SELECTED EXTRACT ->
☆ ☆ ☆ ☆

A. K. McClure, delegate-at-large from Pennsylvania to National Union Party Convention, calls on Lincoln. Alexander K. McClure, Lincoln as a Politician (Putnam, CT: privately printed, 1916), 18.

Mrs. Lincoln attends opera, accompanied by Postmaster Gen. Blair and his daughter. Fox, Diary, Gist-Blair Family Papers, Library of Congress, Washington, DC.

Friday, June 3, 1864.+-

Washington, DC.

President Lincoln replies to a group of New York "loyal citizens," who invited him to attend a June 4 "mass meeting" to honor General Ulysses S. Grant. Lincoln writes, "It is impossible for me to attend. . . . My previous high estimate of Gen. Grant has been maintained and heightened by what has occurred in the remarkable campaign he is now conducting . . . I trust that at your meeting, you will so shape your good words that they may turn to men and guns moving to his and their support." Abraham Lincoln to Frederick A. Conkling and Others, 3 June 1864, CW, 7:374.

Interviews at White House groups of delegates en route to National Union Convention in Baltimore. Welles, Diary.

Approves act providing national currency, secured by pledge of U.S. bonds, and providing for circulation and redemption thereof. Stat. L., XIII, 99.

[Irwin draws $3.53 draft on Springfield Marine Bank, for taxes on Council Bluffs, Iowa, land. Pratt, Personal Finances, 177.]

Saturday, June 4, 1864.+-

Washington, DC.

☆ ☆ ☆ ☆

DIRECTION -> Could you return, word for word, the part of the Lincoln chronology above that begins with the words containing "President Lincoln replies" and ends with "Baltimore. Welles, Diary."?

SUPPLIED MATERIAL ->

☆ ☆ ☆ ☆

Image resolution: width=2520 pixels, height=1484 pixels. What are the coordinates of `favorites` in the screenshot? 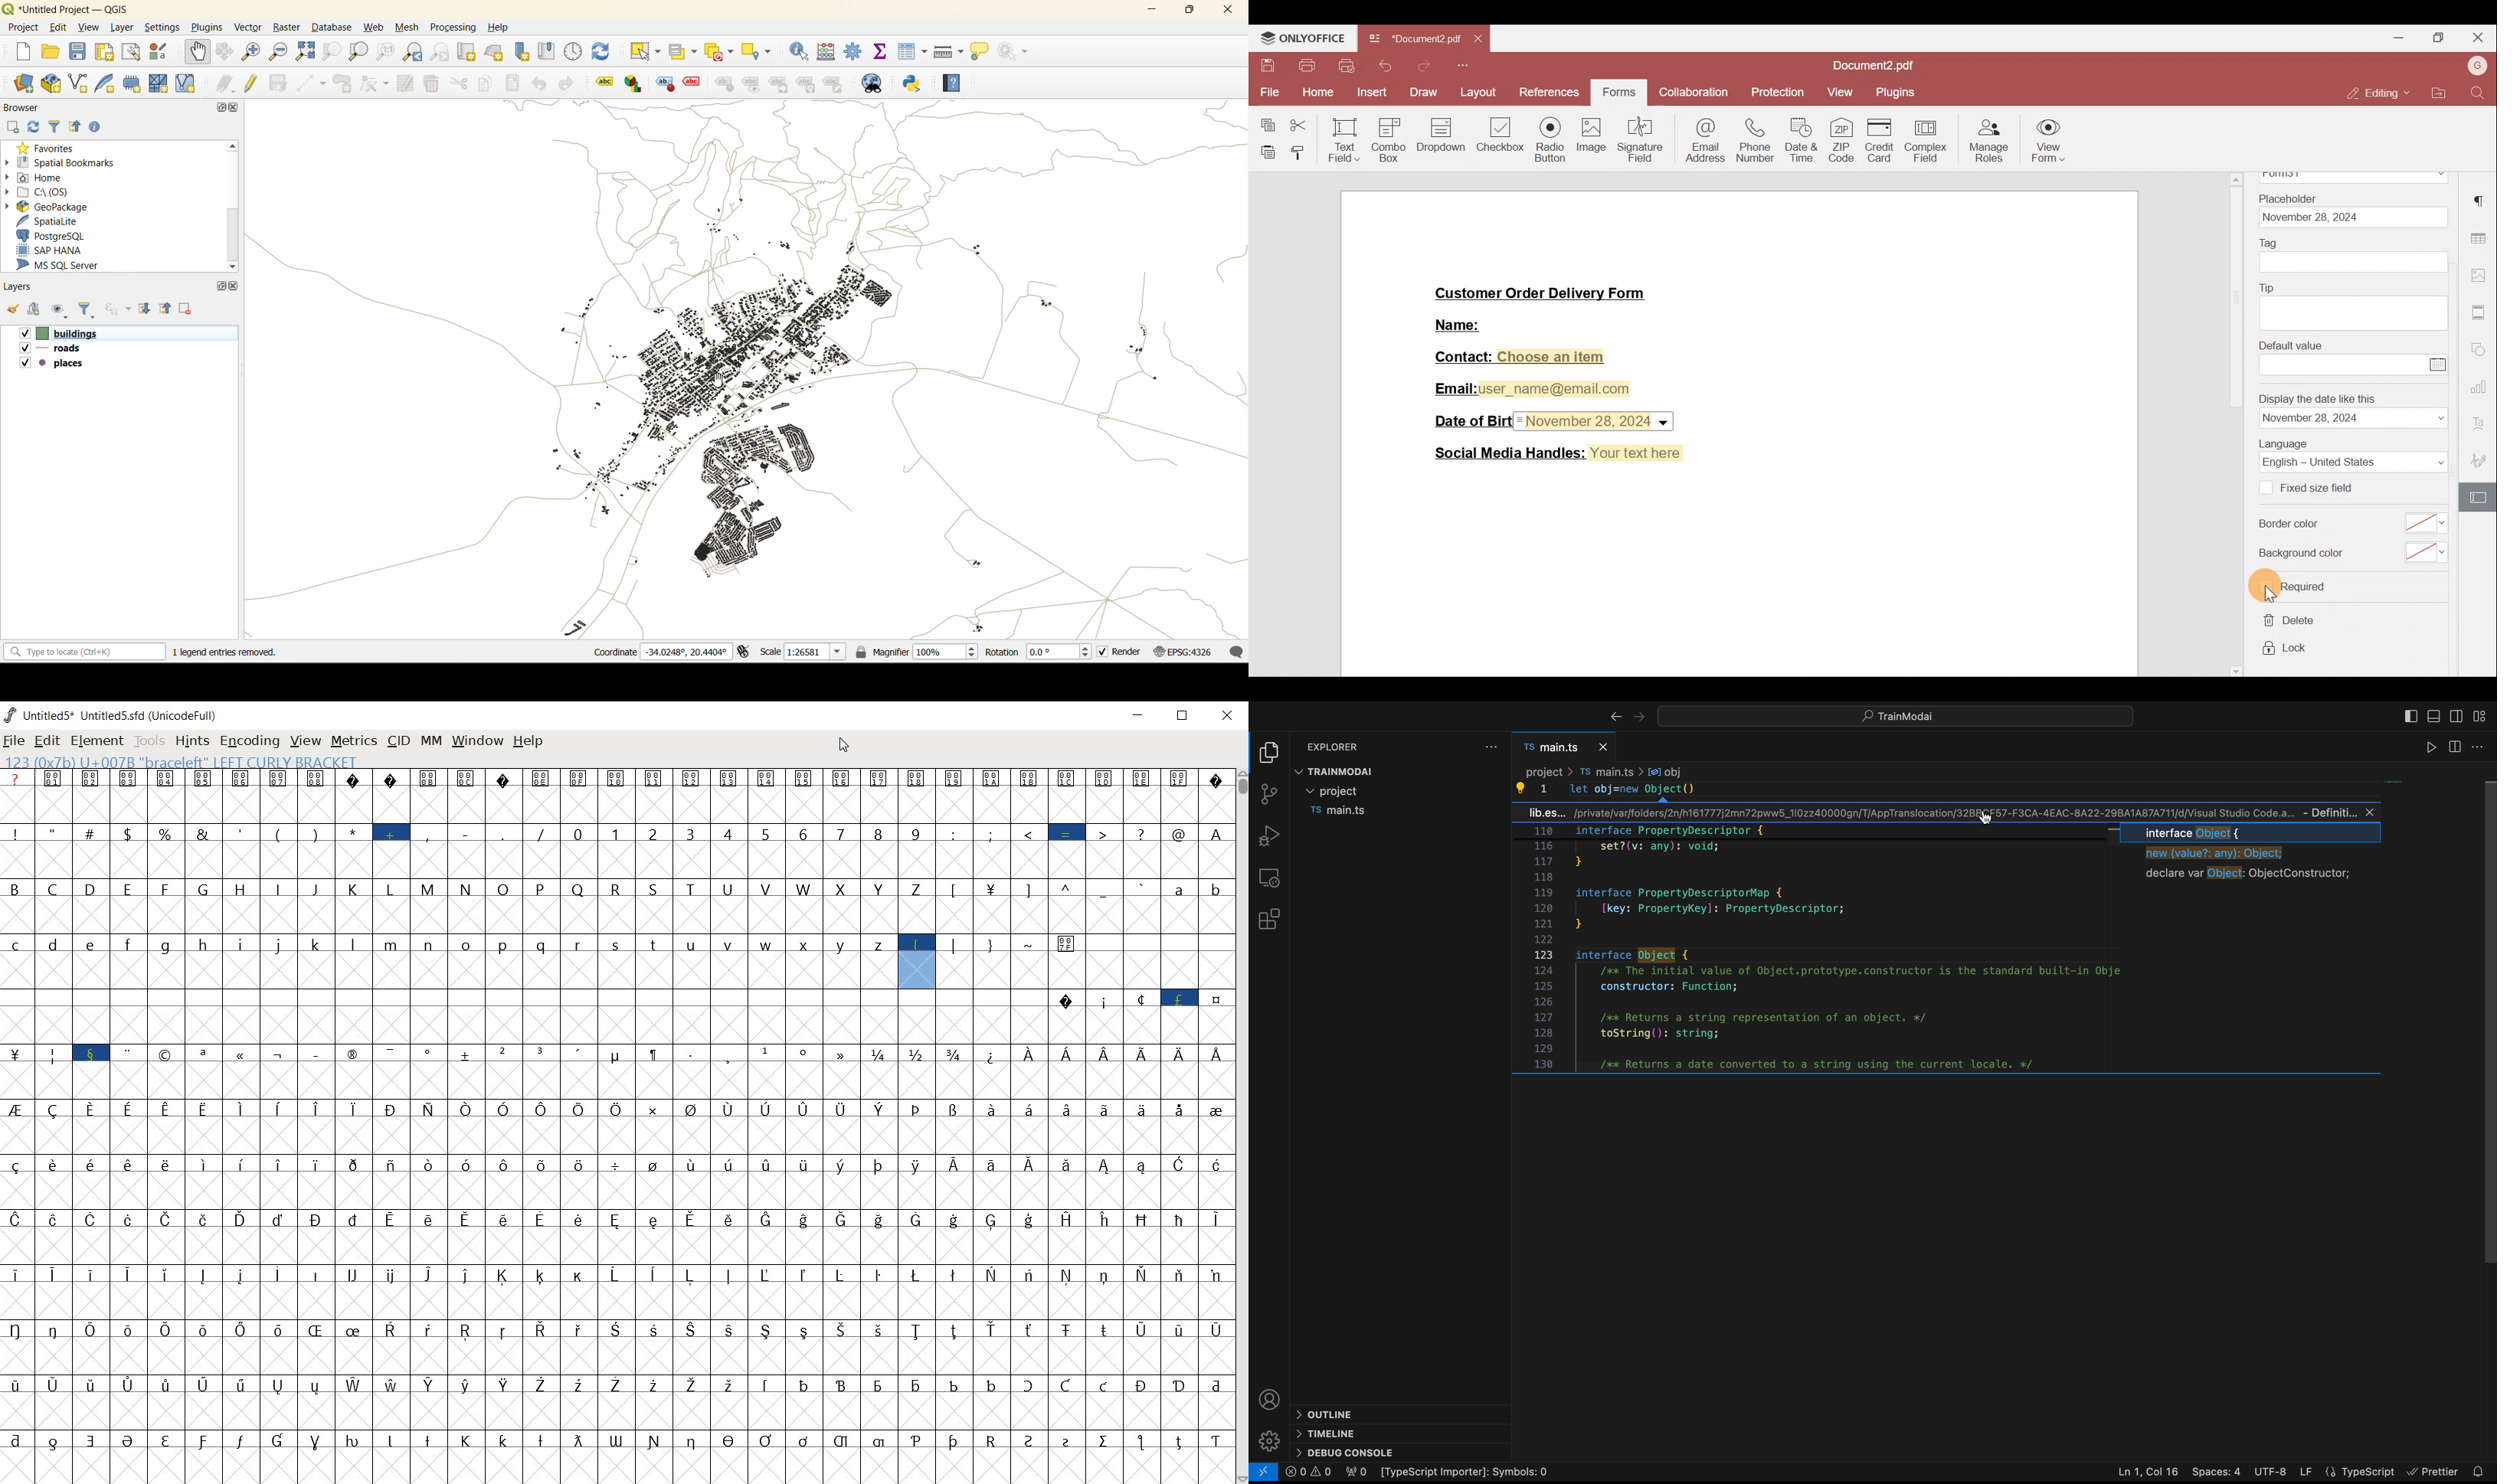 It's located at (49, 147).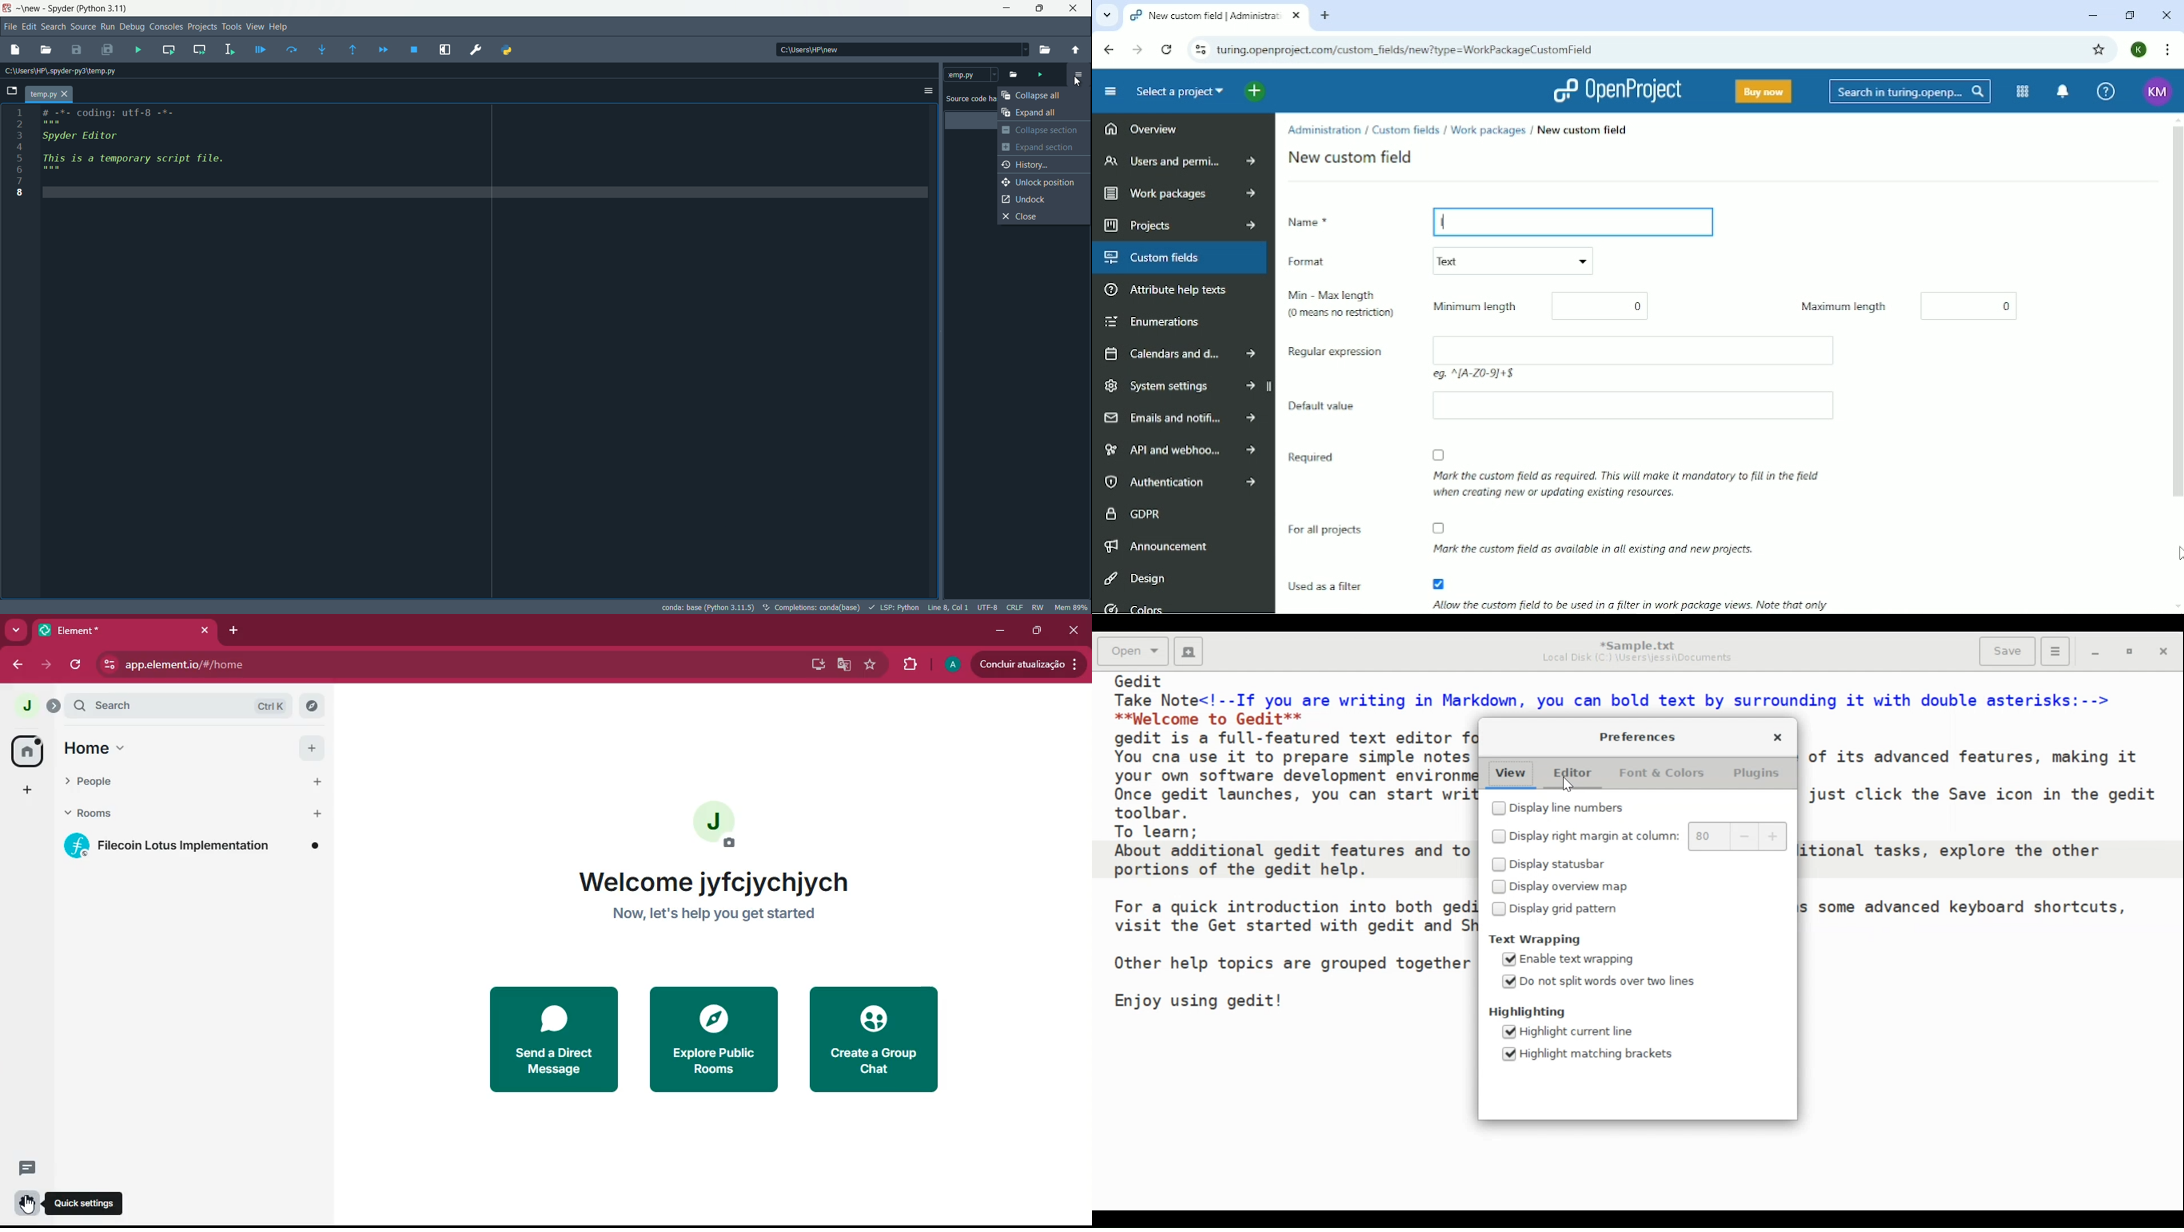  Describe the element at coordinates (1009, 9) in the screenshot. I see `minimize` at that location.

☆ ☆ ☆ ☆

SOLUTION TO THIS EXERCISE ->
President Lincoln replies to a group of New York "loyal citizens," who invited him to attend a June 4 "mass meeting" to honor General Ulysses S. Grant. Lincoln writes, "It is impossible for me to attend. . . . My previous high estimate of Gen. Grant has been maintained and heightened by what has occurred in the remarkable campaign he is now conducting . . . I trust that at your meeting, you will so shape your good words that they may turn to men and guns moving to his and their support." Abraham Lincoln to Frederick A. Conkling and Others, 3 June 1864, CW, 7:374.

Interviews at White House groups of delegates en route to National Union Convention in Baltimore. Welles, Diary.